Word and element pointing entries
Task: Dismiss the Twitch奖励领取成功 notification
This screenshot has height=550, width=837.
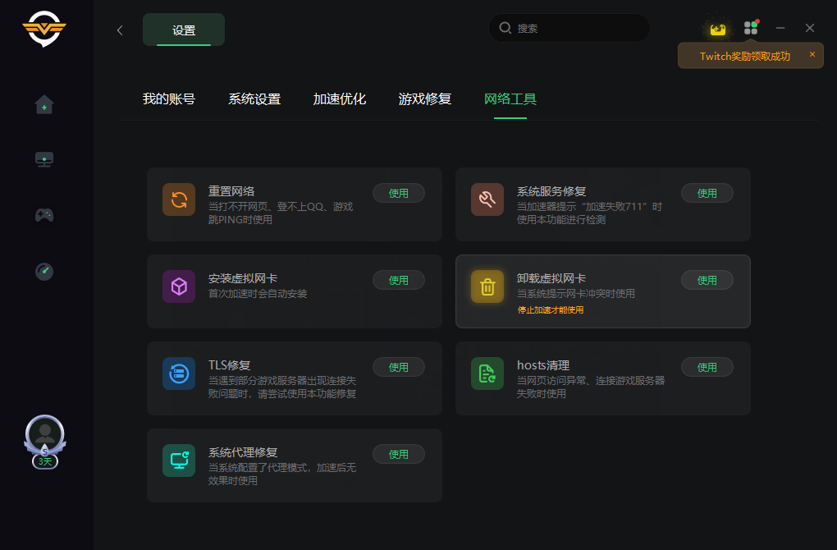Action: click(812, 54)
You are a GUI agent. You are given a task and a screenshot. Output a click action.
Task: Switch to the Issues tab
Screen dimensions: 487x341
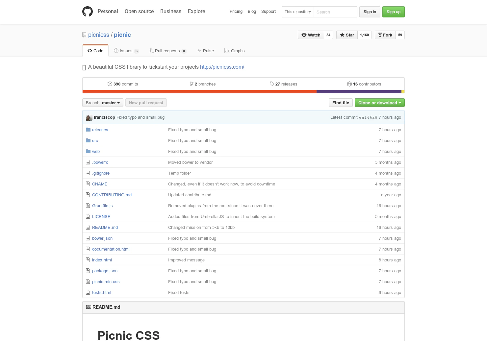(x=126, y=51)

→ TASK: Starting with the line that contains "You are a GUI" and going on through the end of the records, write those lines out again, requests included, scaling every coordinate in the answers by 1.9 and rounding to whole numbers with halves rounded up. Leave the pictures out of your answer.

→ OUTPUT FOR THIS TASK:
You are a GUI agent. You are given a task and a screenshot. Output a click action.
Task: Switch to the Issues tab
Screen dimensions: 487x341
(x=239, y=97)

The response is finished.